▶ _Directions_
Set down, exactly as written, every line from the one containing "Viewport: 1783px width, 1192px height." through the end of the listing.

Start of Input for this task

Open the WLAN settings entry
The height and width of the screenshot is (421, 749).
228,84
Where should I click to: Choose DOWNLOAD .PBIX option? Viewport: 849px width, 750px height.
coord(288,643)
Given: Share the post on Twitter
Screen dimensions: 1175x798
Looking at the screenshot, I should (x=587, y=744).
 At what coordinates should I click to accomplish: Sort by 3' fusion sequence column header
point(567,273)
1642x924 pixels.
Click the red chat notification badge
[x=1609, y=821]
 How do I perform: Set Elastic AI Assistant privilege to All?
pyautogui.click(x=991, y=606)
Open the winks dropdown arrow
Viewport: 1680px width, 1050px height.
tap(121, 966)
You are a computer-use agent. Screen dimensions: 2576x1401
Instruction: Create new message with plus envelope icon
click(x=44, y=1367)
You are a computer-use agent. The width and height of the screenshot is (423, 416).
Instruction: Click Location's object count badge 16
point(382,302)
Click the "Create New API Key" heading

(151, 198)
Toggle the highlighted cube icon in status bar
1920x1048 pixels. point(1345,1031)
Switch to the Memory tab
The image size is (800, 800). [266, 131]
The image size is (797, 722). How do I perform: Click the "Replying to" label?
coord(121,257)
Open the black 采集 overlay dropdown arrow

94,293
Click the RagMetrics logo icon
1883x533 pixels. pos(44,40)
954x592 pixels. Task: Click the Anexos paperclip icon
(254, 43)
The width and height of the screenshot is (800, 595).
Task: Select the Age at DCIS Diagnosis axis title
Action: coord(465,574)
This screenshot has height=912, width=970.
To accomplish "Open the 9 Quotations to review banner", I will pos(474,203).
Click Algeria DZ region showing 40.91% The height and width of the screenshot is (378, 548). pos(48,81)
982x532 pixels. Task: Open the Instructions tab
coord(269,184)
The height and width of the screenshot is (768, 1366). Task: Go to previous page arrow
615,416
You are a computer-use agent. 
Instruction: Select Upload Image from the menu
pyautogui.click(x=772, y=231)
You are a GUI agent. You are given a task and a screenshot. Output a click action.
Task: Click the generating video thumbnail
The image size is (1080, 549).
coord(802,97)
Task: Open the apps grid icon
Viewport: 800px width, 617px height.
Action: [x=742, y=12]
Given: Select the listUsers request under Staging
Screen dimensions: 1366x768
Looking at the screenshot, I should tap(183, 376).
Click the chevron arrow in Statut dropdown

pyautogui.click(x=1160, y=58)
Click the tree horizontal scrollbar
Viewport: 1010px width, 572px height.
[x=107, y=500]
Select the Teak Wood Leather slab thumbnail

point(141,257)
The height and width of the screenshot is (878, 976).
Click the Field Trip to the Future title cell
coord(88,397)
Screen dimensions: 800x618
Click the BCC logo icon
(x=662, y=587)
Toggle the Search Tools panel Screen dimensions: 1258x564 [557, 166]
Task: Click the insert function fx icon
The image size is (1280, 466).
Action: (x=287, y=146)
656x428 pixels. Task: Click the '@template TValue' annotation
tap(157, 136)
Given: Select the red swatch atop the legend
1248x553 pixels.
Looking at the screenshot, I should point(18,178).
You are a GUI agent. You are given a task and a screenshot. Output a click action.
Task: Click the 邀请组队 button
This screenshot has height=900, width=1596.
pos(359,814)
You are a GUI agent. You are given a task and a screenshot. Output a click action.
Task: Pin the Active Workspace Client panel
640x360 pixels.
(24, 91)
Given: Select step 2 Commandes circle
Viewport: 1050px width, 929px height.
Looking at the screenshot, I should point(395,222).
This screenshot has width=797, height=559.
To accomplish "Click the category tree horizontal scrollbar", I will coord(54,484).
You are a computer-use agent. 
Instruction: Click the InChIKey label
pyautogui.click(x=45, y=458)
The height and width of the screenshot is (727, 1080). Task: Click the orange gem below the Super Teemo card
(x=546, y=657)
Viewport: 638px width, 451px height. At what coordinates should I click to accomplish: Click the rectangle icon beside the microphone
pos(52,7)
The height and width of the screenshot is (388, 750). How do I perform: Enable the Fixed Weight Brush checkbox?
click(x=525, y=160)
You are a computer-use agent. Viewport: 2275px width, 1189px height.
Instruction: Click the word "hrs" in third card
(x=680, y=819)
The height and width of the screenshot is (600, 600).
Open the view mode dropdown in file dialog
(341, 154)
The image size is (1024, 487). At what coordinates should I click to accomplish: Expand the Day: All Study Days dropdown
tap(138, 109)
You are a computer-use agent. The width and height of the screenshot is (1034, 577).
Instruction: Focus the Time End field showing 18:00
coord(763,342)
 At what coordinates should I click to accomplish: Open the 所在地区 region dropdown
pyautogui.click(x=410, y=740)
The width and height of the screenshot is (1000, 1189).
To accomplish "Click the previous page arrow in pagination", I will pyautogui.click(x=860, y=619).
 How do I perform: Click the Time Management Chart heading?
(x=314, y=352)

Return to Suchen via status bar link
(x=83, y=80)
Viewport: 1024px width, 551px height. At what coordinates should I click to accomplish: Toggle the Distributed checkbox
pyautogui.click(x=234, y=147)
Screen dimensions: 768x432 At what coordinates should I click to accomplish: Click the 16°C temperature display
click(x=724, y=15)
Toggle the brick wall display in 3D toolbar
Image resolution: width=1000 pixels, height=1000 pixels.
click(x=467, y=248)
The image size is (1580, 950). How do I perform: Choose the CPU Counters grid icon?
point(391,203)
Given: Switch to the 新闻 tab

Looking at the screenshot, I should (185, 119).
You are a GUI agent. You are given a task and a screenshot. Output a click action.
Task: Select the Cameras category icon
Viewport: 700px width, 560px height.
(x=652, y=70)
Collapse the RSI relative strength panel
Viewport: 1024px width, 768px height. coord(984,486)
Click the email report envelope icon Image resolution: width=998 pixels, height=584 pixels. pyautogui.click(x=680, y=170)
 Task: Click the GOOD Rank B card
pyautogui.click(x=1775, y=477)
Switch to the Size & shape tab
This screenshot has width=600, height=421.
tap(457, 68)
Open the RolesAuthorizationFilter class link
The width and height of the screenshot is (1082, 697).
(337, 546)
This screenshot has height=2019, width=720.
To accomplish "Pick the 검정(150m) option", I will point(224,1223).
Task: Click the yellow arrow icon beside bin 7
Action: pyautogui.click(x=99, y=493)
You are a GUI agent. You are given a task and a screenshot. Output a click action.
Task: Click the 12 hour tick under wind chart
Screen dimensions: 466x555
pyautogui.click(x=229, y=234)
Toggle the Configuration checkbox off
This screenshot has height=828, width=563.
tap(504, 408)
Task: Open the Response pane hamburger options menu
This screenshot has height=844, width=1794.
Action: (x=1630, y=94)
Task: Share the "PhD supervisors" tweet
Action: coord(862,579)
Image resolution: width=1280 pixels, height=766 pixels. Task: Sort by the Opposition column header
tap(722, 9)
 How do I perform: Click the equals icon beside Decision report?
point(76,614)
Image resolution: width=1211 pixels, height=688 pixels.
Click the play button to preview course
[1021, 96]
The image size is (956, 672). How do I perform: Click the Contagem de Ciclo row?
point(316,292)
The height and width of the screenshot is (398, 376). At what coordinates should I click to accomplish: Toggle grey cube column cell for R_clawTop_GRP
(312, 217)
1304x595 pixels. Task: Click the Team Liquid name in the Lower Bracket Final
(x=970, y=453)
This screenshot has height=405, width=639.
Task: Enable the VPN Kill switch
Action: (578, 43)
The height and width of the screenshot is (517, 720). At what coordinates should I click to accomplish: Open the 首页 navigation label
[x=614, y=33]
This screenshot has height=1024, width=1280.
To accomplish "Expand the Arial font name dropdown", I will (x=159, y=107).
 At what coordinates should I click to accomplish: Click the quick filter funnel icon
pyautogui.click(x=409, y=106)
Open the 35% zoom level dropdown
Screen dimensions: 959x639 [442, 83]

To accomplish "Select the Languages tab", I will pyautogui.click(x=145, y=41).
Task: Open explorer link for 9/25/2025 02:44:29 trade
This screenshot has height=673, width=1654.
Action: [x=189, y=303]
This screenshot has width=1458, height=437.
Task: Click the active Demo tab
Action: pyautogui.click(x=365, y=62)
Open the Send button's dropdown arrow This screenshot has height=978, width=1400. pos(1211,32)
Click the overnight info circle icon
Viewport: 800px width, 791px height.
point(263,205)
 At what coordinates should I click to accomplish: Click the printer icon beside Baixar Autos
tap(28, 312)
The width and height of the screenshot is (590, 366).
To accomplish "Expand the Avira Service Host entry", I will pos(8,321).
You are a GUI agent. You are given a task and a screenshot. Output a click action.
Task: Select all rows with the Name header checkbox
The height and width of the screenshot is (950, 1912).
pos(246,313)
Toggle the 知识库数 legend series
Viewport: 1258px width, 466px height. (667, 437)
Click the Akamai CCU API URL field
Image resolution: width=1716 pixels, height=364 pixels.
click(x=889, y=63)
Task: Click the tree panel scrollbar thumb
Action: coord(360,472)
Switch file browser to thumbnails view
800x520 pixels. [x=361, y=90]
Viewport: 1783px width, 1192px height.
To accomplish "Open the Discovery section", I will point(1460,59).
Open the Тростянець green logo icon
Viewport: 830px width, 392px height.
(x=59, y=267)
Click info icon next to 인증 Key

End of Input for this task

▶ _Expected answer_
Viewport: 1783px width, 1192px height.
To accomplish "Open the Discovery section", I will point(1460,59).
Open the Тростянець green logo icon
Viewport: 830px width, 392px height.
(x=59, y=267)
Click info icon next to 인증 Key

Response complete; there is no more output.